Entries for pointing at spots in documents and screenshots
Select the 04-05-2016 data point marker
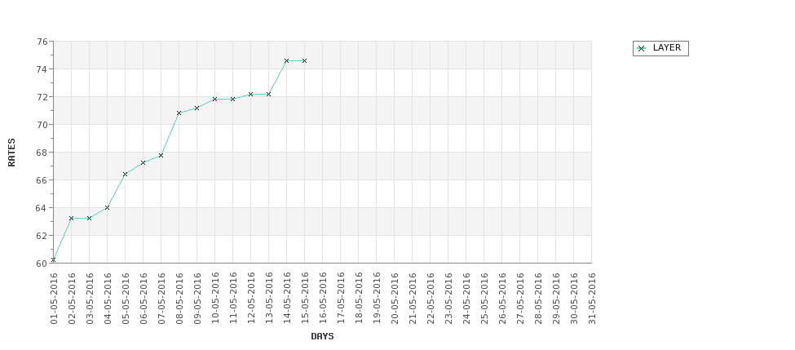 click(107, 207)
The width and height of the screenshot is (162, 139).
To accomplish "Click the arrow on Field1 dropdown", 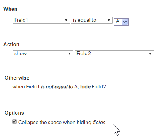I will pyautogui.click(x=66, y=20).
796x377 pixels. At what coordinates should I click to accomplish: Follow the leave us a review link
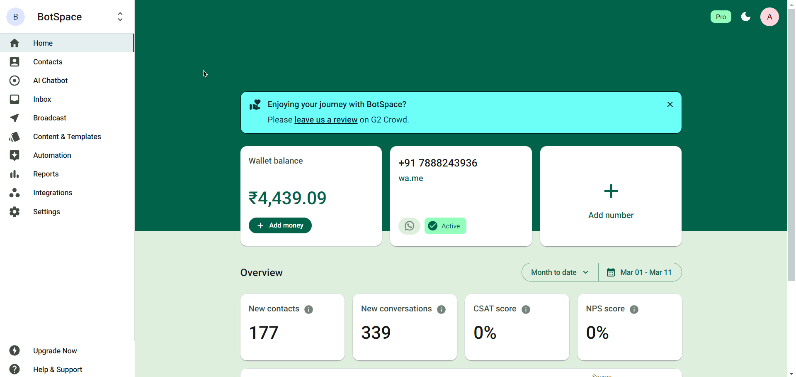click(326, 120)
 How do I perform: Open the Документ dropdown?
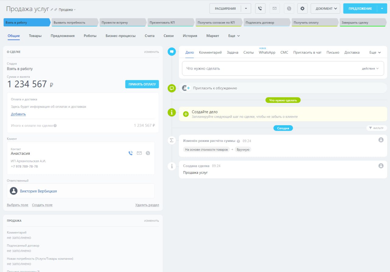click(325, 9)
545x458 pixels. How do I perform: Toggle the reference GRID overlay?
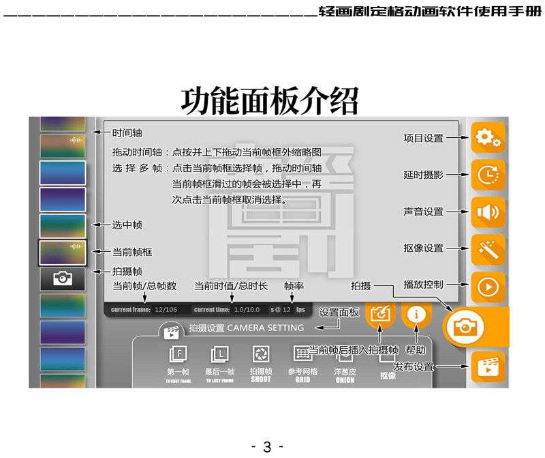[x=302, y=354]
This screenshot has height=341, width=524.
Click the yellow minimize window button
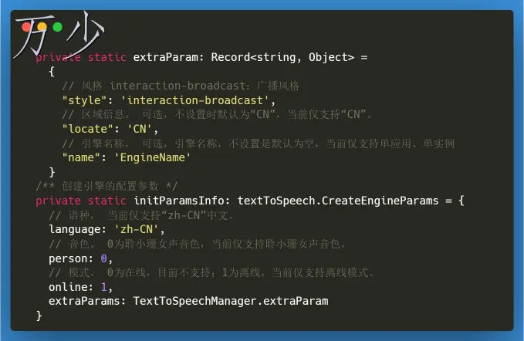[42, 29]
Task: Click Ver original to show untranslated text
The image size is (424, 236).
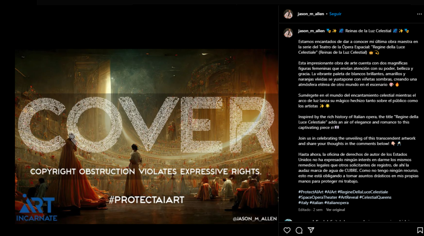Action: pyautogui.click(x=335, y=210)
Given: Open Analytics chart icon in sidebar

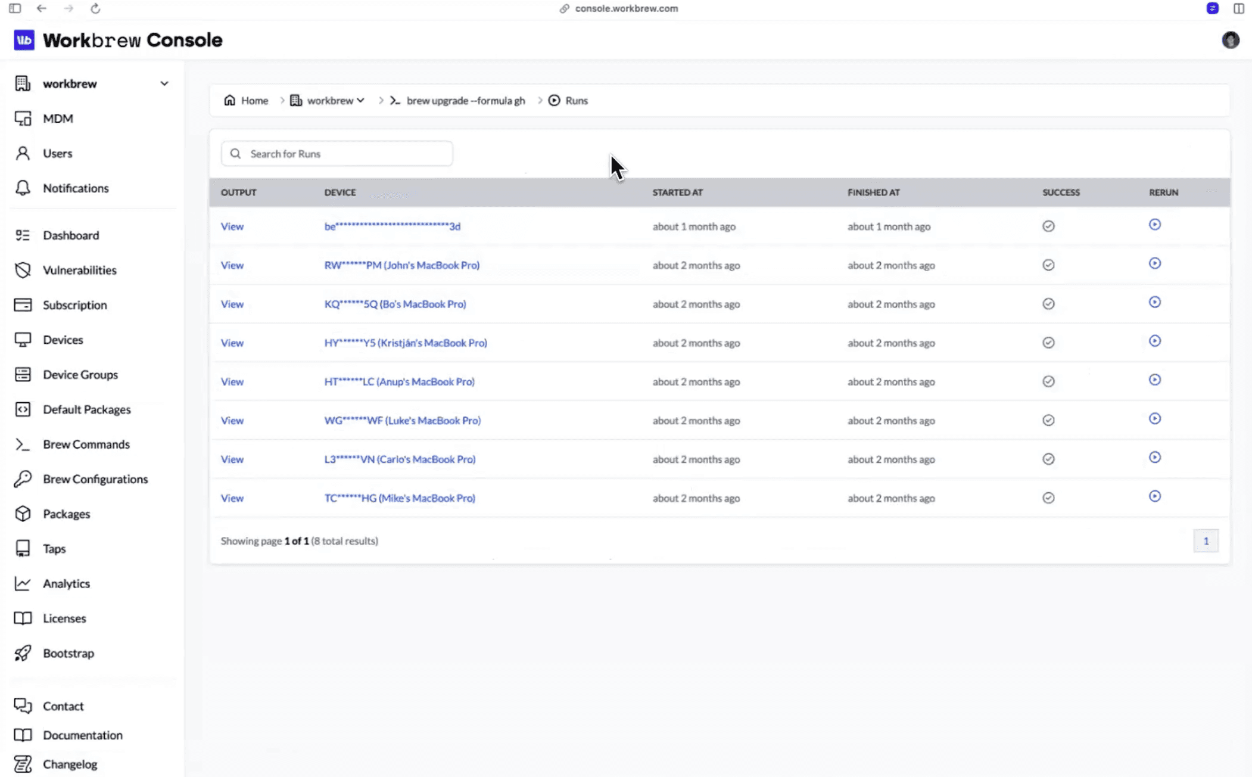Looking at the screenshot, I should click(23, 583).
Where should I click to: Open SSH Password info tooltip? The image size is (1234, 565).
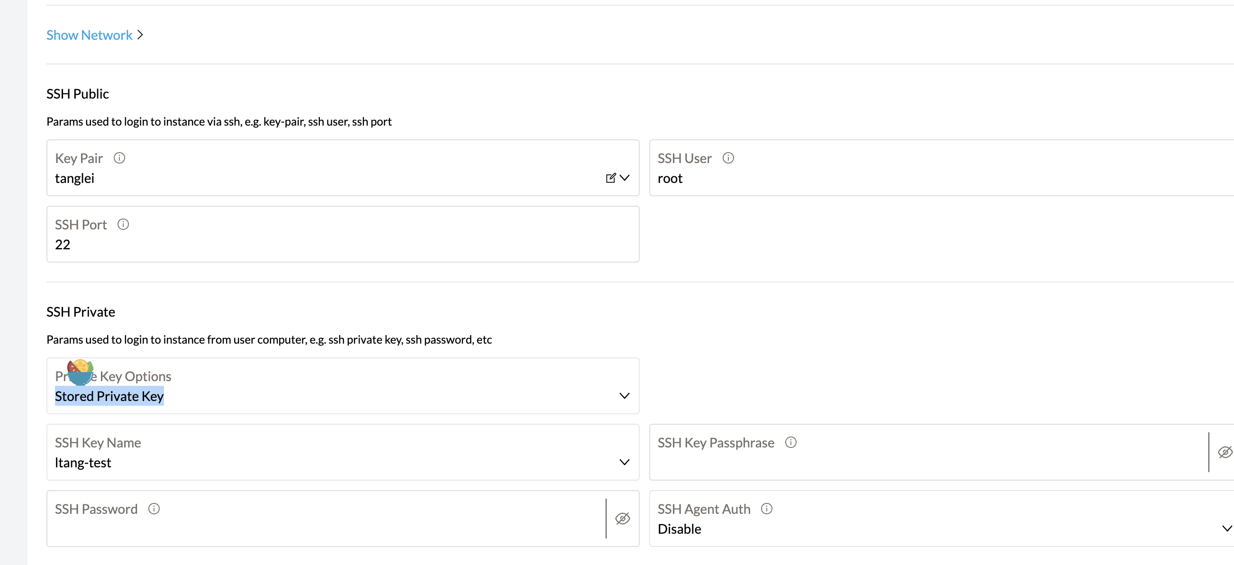(x=154, y=508)
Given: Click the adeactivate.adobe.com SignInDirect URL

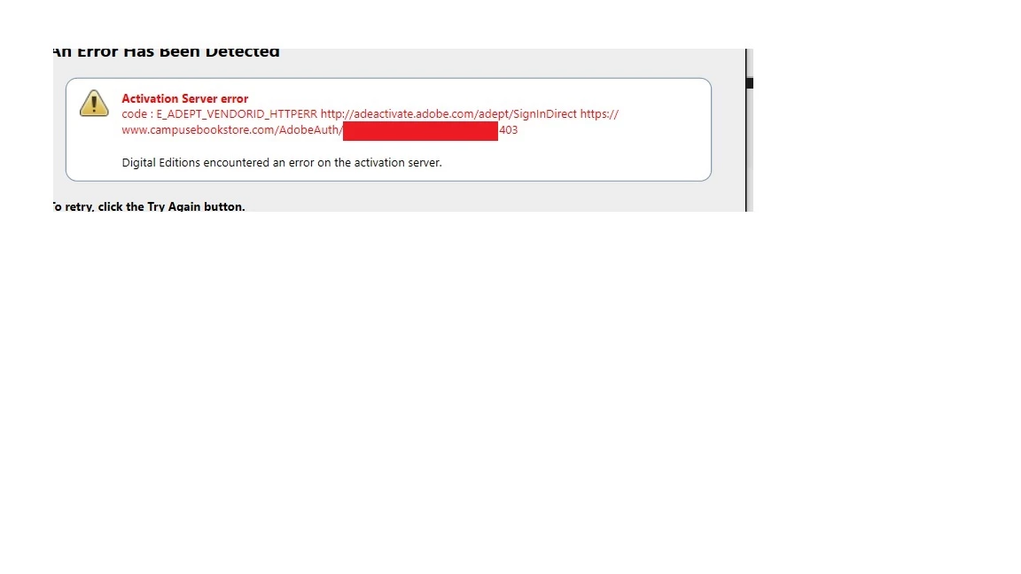Looking at the screenshot, I should click(x=448, y=114).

**What needs to be done:**
Render everything from the line containing "Given: Open Analytics chart icon in sidebar" down to the end of the entries as a JSON list of strings, one string per line, with blank lines skipped. Leave the pictures out of the answer.

**Answer to the problem:**
[
  "Given: Open Analytics chart icon in sidebar",
  "Looking at the screenshot, I should click(23, 583).",
  "Where should I click to: Open SSH Password info tooltip? The image size is (1234, 565).",
  "(x=154, y=508)",
  "Given: Click the adeactivate.adobe.com SignInDirect URL",
  "Looking at the screenshot, I should click(x=448, y=114)."
]